▶ [How to complete this task]: Print every one of the records verbatim, omitting nothing.

[Saved entries]
■ ■ ■ ■ ■ ■ ■

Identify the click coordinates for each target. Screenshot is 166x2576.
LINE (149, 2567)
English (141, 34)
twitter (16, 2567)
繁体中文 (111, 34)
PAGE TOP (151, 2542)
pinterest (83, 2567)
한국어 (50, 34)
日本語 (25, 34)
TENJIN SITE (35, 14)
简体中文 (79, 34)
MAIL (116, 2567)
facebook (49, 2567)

■ ■ ■ ■ ■ ■ ■

▶ [Output below]:
Identify the click coordinates for each target. Screenshot is 166x2576.
LINE (149, 2567)
English (141, 34)
twitter (16, 2567)
繁体中文 (111, 34)
PAGE TOP (151, 2542)
pinterest (83, 2567)
한국어 (50, 34)
日本語 (25, 34)
TENJIN SITE (35, 14)
简体中文 (79, 34)
MAIL (116, 2567)
facebook (49, 2567)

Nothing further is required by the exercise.